The D’Elector contract of the DriveChain will “mount” the validator into a particular shard, after which the new node will be synchronized with the network. Work in DriveChain will follow the same algorithms as in any workchain: validators will periodically create blocks, blocks will be added to the global state according to a multithreaded approach. The blockchain data within DeDrive will be the same across all validators, but the storage data, which is located on the validator’s hard drives, will be sharded.
Files will be written to the validator’s hard drives by chunks of some length defined in the DriveChain configuration. The consensus mechanism between validators will involve constructing an extended Merkle Grid, allowing them to verify hashes of other validators’ data fragments on their own data before signing the block. After signing this information will be transferred to MasterChain.
Soft Majority Consensus In Action
To ensure safety, control the validators honesty, there is a monitoring system with the participation of verifiers and with the use of slashing. The set of verifiers will be random, their task is to check the blocks in DriveChain for compliance with the records in MasterChain. If an inaccuracy is detected, the SMFT consensus algorithm, which has not yet been implemented but is described, will be run to verify the data.

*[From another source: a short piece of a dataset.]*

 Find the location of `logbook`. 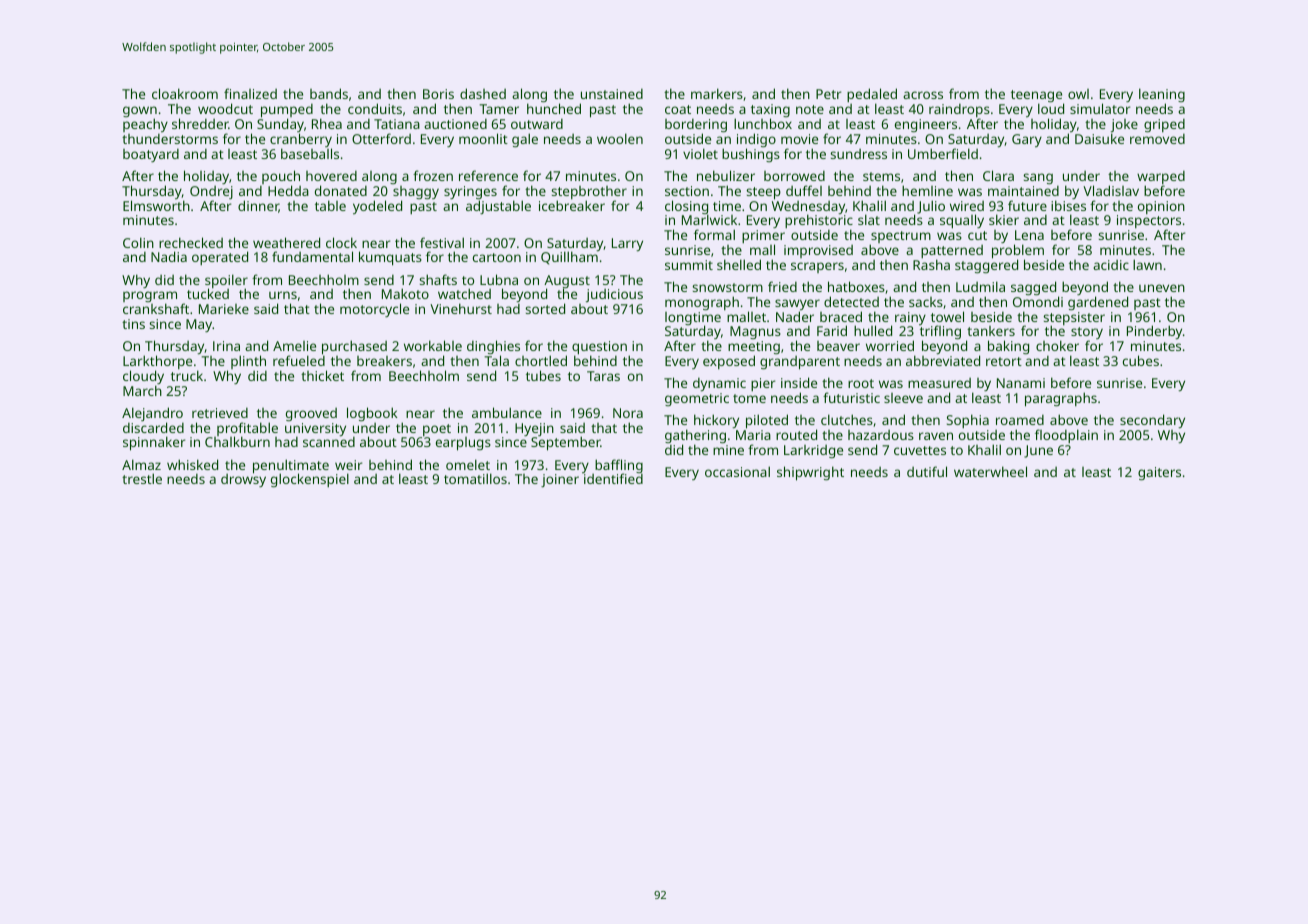

logbook is located at coordinates (372, 414).
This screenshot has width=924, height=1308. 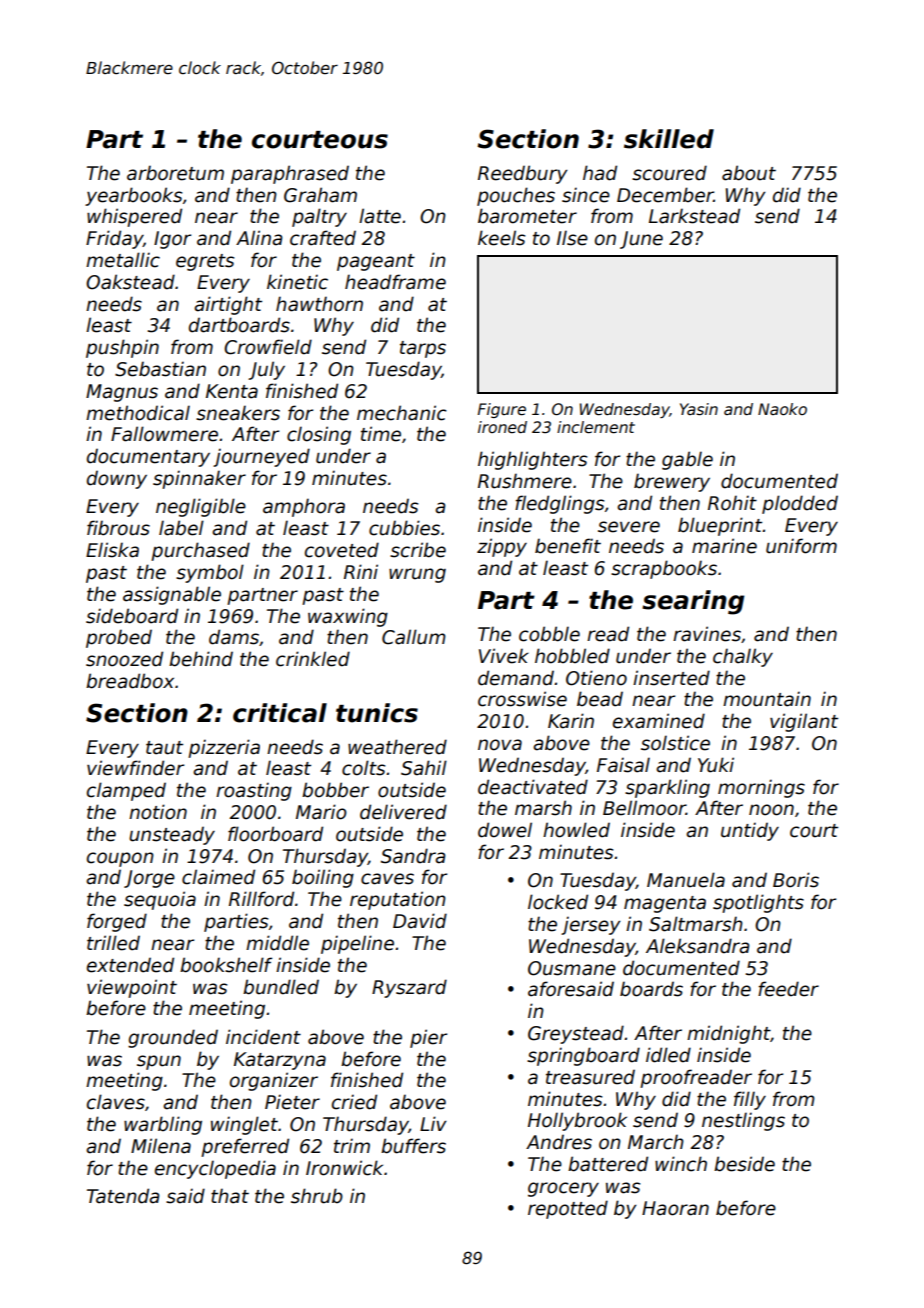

If the validation shows problems with less than 10% of the records on the validator nodes, the penalties will cut its blocked share in half, and if more than 10%, it will cut it completely. All of this fined amount will be transferred to the verifiers who found the errors.
As a result of building such a storage architecture, Free TON will be able to provide the consumer with a distributed data center in which the user can store any data in an encrypted format that no validator can decrypt and read. Relayers, organized like a torrent network, will provide data to the user on request.
IceChain — Put It In A Drawer
In addition to DriveChain, the Free TON Whitepaper by Mitya Goroshevsky also contains a conceptual description of IceChain cold storage. Its work will be organized on the same principle as the DriveChain, but unlike it, this storage is created for long-term data storage, to which there is no need to have quick access.
Zero-Knowledge Proof (ZKP) will be used as the consensus protocol here. But when the ZKP reaches the state of technology that will enable it to produce proof of storage at a high rate, the DriveChain verification mechanism is likely to move to the same consensus.